Improvising Medicine PDF Author: Julie Livingston
Publisher: Duke University Press
ISBN: 0822353423
Category : History
Languages : en
Pages : 247

Book Description
Focused on Botswana's only dedicated oncology ward, Improvising Medicine renders the experiences of patients, their relatives, and clinical staff during a cancer epidemic.

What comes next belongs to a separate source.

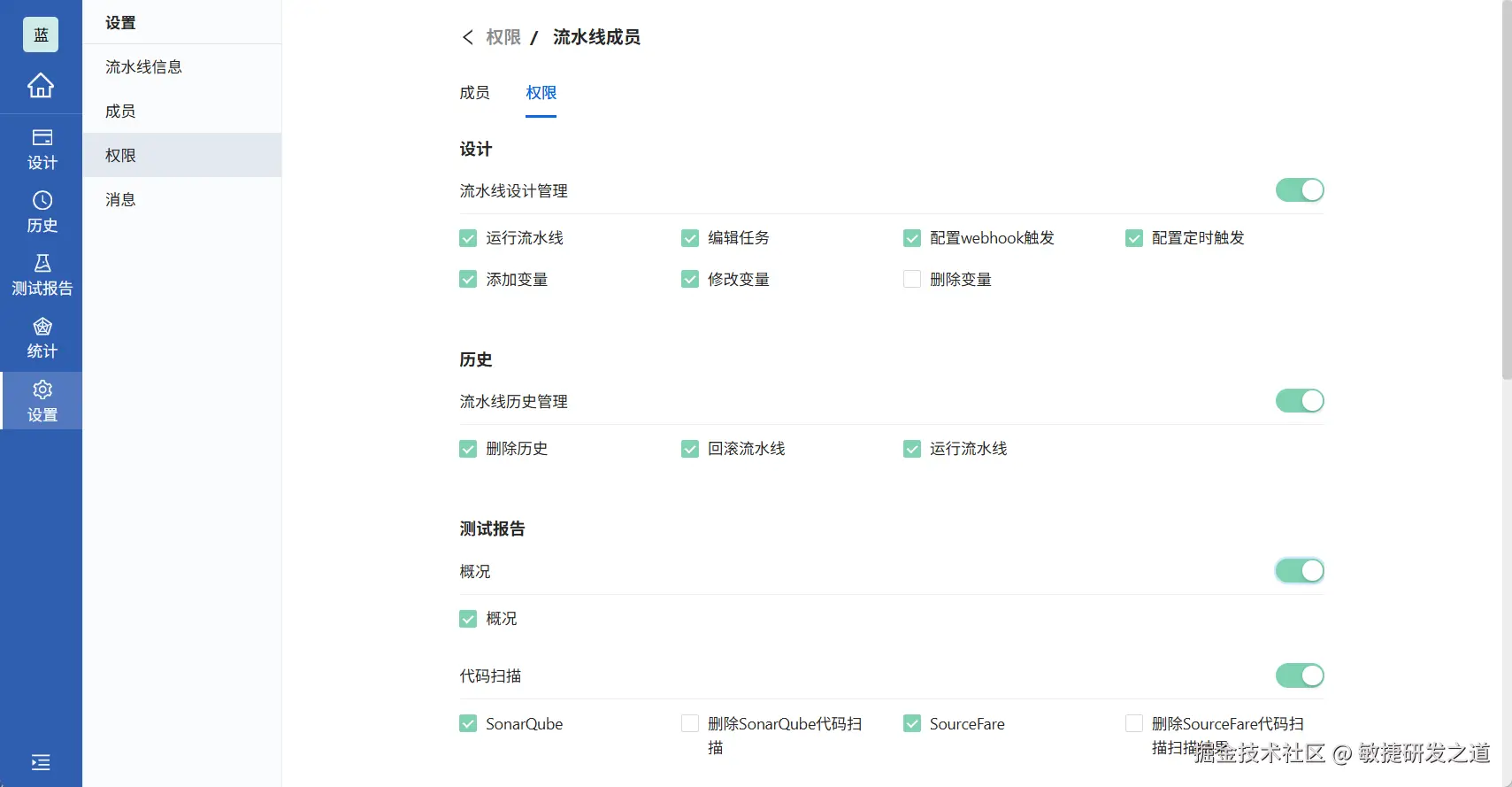
Task: Uncheck the 回滚流水线 checkbox
Action: 690,449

Improvised Medicine: Providing Care in Extreme Environments

Improvised Medicine: Providing Care in Extreme Environments PDF Author: Kenneth V. Iserson
Publisher: McGraw Hill Professional
ISBN: 0071770011
Category : Medical
Languages : en
Pages : 593

Book Description
Deliver quality healthcare in the most challenging field conditions Full of practical clinical pearls and proven strategies, this indispensible guide shows you how to operate outside your comfort zone and devise effective treatment solutions when the traditional tools (medications, equipment, and staff) are unavailable—or when you need to provide care outside of your specialty. Improvised Medicine is a must for anyone who plans to work in global, disaster, or other resource-poor settings. FEATURES: Simple-to-follow directions, diagrams, and illustrations describe practical techniques and the improvised equipment necessary to provide quality care during crises. Contains improvisations in anesthesia and airway management, dentistry, gynecology/obstetrics, infectious disease/laboratory diagnosis, internal medicine, otolaryngology, pediatrics and malnutrition, orthopedics, psychiatry, and surgery. Also includes basic disaster communication techniques, post-disaster forensics, a model hospital disaster plan, and innovative patient-transport methods. LEARN HOW TO: Make an endotracheal tube in seconds Perform digital-oral and blind-nasotracheal intubations Make plaster bandages for splints/casts Give open-drop ether, ketamine drips, and halothane Use subcutaneous/intraperitoneal rehydration/transfusion Make ORS and standard nutrition formulas Clean, disinfect, and sterilize equipment for reuse Warm blood units in seconds inexpensively Take/view stereoscopic x-rays with standard equipment Quickly and easily stop postpartum hemorrhage Fashion surgical equipment from common items Evacuate patients easily for high-rise hospitals Make esophageal and precordial stethoscopes Quickly improvise a saline lock Make ECG electrode/defibrillator pads and ultrasound gel

Improvisational Therapy

Improvisational Therapy PDF Author: Bradford P. Keeney
Publisher: Guilford Press
ISBN: 9780898624861
Category : Psychology
Languages : en
Pages : 140

Book Description
In this unusual volume, Bradford Keeney depicts psychotherapy as a performing art. Emphasizing the advantages of improvising one's own therapeutic style, he presents a host of tried-and-true strategic interventions, a short course on brief intervention design, a way of "scoring' conversations with clients much like one would score music, a collection of therapeutic moves, and chapters on creating one's own clinical design. As such, IMPROVISATIONAL THERAPY is a book that will be valued by all who do clinical work.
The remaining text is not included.